The character was intended to lampoon the late 1980s/early 1990s Wall Street yuppies who contributed to the economic turbulence of the time. To that end, Alexandra York’s most prominent stable member was Mike Rotunda, who took a variation of the gimmick to the WWF as Irwin R. Schyster.
However, the York gimmick’s basic concept was an unwitting precursor to advanced statistical analysis. With the explosion of statistical models across sports, including college basketball, the character has renewed relevance. This is absolutely an idea WWE, or any independent federation should run with.
But it needs to be booked with care, which WCW lacked in its presentation of Alexandra York.
Introduce the 21st version of the character through a series of vignettes, showing the manager studying “game film” on various wrestlers and taking meticulous notes. He or she then breaks down certain nuances for the viewing audience; 60 percent of this wrestler’s losses are by leg-hold submission, 10 minutes or later into a match. His knees wear down over the course of a bout.
This manager’s top star then needs to go on an impressive winning streak, beating his opponents in manners similar to those demonstrated in the video packages.
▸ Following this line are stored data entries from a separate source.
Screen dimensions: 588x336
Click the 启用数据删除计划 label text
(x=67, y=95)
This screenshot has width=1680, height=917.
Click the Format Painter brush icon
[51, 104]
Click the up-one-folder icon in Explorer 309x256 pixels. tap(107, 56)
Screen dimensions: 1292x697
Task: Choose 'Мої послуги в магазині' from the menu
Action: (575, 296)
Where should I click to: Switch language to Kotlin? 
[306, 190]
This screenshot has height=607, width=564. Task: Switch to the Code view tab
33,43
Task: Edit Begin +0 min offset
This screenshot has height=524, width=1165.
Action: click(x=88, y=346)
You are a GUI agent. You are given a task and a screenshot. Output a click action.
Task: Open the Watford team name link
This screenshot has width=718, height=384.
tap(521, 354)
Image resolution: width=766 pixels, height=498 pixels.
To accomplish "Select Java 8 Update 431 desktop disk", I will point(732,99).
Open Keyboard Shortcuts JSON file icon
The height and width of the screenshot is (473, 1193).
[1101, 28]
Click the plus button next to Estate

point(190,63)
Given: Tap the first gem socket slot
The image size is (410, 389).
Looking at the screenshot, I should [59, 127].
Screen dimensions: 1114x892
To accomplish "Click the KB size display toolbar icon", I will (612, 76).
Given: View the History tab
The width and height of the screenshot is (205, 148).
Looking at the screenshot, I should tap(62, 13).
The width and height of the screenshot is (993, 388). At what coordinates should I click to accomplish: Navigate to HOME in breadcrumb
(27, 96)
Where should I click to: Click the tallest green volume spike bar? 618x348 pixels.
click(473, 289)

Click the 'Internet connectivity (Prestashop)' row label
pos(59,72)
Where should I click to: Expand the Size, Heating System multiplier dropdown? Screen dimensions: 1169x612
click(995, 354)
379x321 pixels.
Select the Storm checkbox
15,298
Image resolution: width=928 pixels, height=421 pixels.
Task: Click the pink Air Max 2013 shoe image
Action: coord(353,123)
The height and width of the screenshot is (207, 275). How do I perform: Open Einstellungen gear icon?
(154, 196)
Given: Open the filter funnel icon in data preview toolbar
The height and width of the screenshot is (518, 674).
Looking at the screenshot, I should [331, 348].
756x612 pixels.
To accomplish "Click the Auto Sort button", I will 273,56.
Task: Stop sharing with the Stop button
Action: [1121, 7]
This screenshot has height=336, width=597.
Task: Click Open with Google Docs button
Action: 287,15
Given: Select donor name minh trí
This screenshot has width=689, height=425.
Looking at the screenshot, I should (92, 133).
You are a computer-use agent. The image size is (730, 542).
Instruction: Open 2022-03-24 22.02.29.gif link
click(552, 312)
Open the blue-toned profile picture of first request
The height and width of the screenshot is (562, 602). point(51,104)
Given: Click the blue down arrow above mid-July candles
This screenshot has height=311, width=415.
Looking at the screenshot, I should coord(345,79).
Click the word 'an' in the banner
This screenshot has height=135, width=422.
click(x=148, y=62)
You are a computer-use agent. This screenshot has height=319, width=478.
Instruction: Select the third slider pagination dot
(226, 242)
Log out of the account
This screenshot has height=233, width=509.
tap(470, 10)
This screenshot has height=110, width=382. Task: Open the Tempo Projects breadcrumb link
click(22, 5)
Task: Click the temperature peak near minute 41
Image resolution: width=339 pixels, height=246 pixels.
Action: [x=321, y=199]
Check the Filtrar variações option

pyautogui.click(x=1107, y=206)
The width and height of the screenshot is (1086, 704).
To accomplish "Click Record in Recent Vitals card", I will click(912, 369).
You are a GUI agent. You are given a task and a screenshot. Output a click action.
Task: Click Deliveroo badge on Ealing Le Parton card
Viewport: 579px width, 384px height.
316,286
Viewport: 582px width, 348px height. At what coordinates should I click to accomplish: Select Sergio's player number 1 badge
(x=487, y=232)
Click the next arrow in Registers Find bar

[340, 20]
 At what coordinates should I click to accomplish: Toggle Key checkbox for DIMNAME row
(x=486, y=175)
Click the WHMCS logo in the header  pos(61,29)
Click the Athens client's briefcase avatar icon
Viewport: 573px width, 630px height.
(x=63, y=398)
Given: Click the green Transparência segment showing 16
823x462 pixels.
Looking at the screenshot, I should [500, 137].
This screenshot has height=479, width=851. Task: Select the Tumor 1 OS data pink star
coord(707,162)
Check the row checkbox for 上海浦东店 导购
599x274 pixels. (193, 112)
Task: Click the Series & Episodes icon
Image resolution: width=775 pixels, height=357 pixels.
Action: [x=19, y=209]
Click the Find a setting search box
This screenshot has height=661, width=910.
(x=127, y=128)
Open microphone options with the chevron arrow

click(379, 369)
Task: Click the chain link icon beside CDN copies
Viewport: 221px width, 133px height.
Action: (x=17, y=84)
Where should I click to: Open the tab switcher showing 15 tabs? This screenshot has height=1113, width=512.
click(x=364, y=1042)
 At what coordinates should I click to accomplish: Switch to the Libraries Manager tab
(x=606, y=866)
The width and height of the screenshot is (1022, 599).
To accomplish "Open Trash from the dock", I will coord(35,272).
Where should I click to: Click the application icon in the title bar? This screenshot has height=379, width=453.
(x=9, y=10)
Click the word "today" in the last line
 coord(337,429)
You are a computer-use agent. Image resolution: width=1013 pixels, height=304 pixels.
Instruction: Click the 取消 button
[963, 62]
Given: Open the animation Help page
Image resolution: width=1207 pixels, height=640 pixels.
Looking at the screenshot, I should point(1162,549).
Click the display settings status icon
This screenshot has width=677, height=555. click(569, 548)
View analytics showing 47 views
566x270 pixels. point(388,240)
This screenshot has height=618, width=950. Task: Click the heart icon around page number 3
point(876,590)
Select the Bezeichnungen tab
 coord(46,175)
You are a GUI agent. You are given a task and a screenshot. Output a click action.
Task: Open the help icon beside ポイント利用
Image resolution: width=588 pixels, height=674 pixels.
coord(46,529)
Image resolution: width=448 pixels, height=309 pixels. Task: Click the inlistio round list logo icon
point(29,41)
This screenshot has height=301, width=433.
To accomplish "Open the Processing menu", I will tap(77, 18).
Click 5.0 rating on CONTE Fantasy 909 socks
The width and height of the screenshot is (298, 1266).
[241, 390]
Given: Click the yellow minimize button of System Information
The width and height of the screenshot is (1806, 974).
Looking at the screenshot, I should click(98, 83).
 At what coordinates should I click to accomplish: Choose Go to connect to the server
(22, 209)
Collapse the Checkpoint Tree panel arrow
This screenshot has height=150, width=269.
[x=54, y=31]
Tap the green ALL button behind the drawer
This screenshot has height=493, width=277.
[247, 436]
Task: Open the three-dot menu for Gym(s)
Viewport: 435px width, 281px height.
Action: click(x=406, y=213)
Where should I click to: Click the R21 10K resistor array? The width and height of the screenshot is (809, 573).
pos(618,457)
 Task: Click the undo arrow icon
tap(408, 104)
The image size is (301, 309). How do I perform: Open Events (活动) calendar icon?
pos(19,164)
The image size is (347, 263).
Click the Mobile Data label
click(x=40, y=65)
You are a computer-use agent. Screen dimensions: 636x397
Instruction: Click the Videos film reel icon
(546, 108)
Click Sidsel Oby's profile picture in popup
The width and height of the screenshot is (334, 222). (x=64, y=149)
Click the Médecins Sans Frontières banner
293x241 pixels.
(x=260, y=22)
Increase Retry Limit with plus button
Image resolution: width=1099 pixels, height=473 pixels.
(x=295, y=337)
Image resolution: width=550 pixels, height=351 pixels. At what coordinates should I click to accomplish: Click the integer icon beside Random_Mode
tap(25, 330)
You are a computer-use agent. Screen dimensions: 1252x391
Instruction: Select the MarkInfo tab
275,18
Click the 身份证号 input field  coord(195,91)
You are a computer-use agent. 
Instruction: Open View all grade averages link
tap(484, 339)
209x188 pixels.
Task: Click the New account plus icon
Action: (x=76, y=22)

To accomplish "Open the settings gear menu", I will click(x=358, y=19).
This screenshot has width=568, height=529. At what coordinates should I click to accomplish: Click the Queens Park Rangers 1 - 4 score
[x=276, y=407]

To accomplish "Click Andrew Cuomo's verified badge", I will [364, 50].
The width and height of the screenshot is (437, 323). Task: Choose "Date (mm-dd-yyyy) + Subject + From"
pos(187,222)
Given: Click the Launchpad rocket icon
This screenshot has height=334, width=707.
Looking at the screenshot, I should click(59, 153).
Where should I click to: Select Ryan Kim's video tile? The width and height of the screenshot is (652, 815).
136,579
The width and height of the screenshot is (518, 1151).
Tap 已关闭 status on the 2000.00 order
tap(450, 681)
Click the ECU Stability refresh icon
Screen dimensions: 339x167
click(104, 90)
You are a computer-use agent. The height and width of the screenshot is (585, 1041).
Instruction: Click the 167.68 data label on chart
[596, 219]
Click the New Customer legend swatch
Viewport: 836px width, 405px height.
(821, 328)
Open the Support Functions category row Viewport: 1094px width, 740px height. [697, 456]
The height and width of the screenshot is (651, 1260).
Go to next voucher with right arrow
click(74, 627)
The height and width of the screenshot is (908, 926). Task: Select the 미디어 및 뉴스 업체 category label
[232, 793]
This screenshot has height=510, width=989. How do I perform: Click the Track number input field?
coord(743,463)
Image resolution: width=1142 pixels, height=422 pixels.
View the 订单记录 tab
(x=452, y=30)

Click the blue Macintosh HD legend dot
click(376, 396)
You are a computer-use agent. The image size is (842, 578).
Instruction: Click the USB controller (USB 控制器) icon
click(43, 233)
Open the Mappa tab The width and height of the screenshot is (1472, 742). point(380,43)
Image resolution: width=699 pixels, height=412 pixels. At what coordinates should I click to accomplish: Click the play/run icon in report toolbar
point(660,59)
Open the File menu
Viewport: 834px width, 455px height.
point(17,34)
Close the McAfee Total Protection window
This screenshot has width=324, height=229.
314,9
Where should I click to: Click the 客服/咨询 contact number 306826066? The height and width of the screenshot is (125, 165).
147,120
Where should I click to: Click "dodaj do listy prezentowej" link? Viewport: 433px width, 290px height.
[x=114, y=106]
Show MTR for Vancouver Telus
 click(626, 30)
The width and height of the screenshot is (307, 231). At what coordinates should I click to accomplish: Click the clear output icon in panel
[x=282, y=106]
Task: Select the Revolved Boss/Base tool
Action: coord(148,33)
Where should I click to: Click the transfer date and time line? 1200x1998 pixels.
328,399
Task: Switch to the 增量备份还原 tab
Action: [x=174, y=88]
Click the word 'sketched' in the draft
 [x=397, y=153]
He can get heat choosing to avoid low-percentage moves — i.e., teasing top-rope offense, only to be talked down by a manager, eager to point out the numbers don’t often reward such maneuvers.
Pattern the manager after Theo Epstein, and book him or her to move from wrestler-to-wrestler, leading downtrodden grapplers to World Champions with statistical models. The possibilities are endless!